Come appena detto ho vinto Cesano nel 1993, sono arrivata 3a a Carpi nel 1994 con il mio personale di 2h 39m. Ho vinto o sono salita sul podio in numerose maratonine importanti un po’ in tutta Italia (Villalagarina, Merano, Valle dei Laghi, Bologna, Ferrara, …ecc.) Nel 2005 sono stata a New York e poi il 4° posto di Treviso dello scorso anno, con 2h 45m che è anche la migliore prestazione italiana di categoria (master 45). Sono stata 2 volte in nazionale (corsa in montagna); ho vinto un po’ di titoli regionali nel cross ed in pista. Non dimentichiamo i 2 primi posti ed un terzo posto alla Cortina-Dobbiaco. Lo scorso anno ho vinto il titolo italiano di categoria di corsa in montagna. Ho un personale di 2h39m sulla maratona, 1h 13m 25s sulla mezza e 17,169 Km nell’ ora in pista.
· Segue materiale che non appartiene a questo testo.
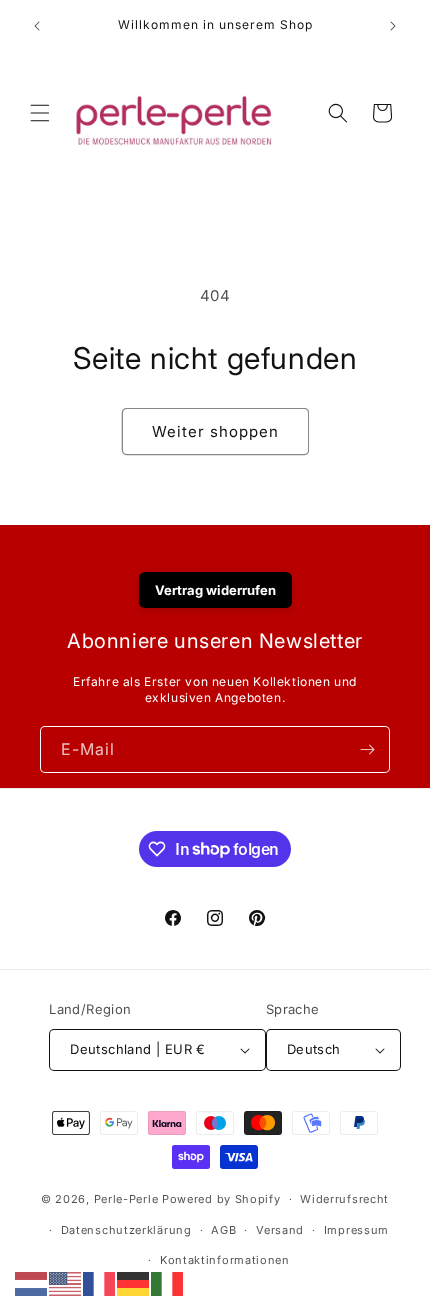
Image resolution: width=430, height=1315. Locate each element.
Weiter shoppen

Entriamo nel cassetto dei tuoi sogni: c’è una gara che sogni di vincere ed una in cui vorresti metterti alla prova?
A 45 (46 ad agosto) ho abbandonato i sogni di gloria; l’ unico rammarico è di non essere riuscita ad avvicinarmi alle 2h 35m sulla maratona; ci ero quasi riuscita nel 1997 ma avevo poca esperienza e neppure il mio allenatore (di allora) è stato in grado di darmi il necessario supporto tecnico.
Ma, cosa e a che ora mangia un atleta come te prima di una gara?
Se la gara è importante (maratona o maratonina o… Due Rocche) solo fette biscottate e marmellata con un po’ di the; chiaramente circa un’ ora prima e durante la gara dei carboidrati (tipo ENERVITENE per intenderci).
Raccontami di un avversario/a che in passato ti ha fatto davvero sudare?
Potrei dire Rosanna Munerotto (mia compaesana ed amica) ma lei era sicuramente più forte e poi quando si sentiva meno preparata non si presentava alle gare; per parlare di una al mio livello direi Monia Cappelli; per fortuna sono un po’ più veloce di lei e in volata la ho quasi sempre spuntata.
Nell’immaginario di ogni sportivo c’è sempre una foto nel proprio armadietto, ed è la foto del proprio campione. Qual è il tuo/a?
Direi Gelindo Bordin e Stefano Baldini.
Cosa consiglieresti a chi sogna di arrivare e vincere come sei riuscita te?
Ai bei tempi mi allenavo ogni giorno ed avevo dei programmi da seguire; ho sempre fatto esattamente quello che aveva previsto il mio allenatore e quindi direi che è importante farsi seguire da chi capisce le tue esigenze e può darti dei programmi ad hoc come ha saputo fare Ezio Rover e come fa mio marito tuttora.
Saresti capace in poche parole, di convincermi ad intraprendere questo sport? Cosa ha di bello?
Basta provare una volta il clima di una grande maratona (New York è il massimo ma anche la nostra Treviso non è da meno) e poi non smetti più.
Puoi dare un saluto ed un in bocca al lupo per chi prenderà il via alla duerocche?
Certo che sì: sembra, dal Meteo, che sarà una giornata di sole e questo basta per il resto ci pensano le colline cornudesi.

Saluti a tutti e speriamo di rivederci in gara.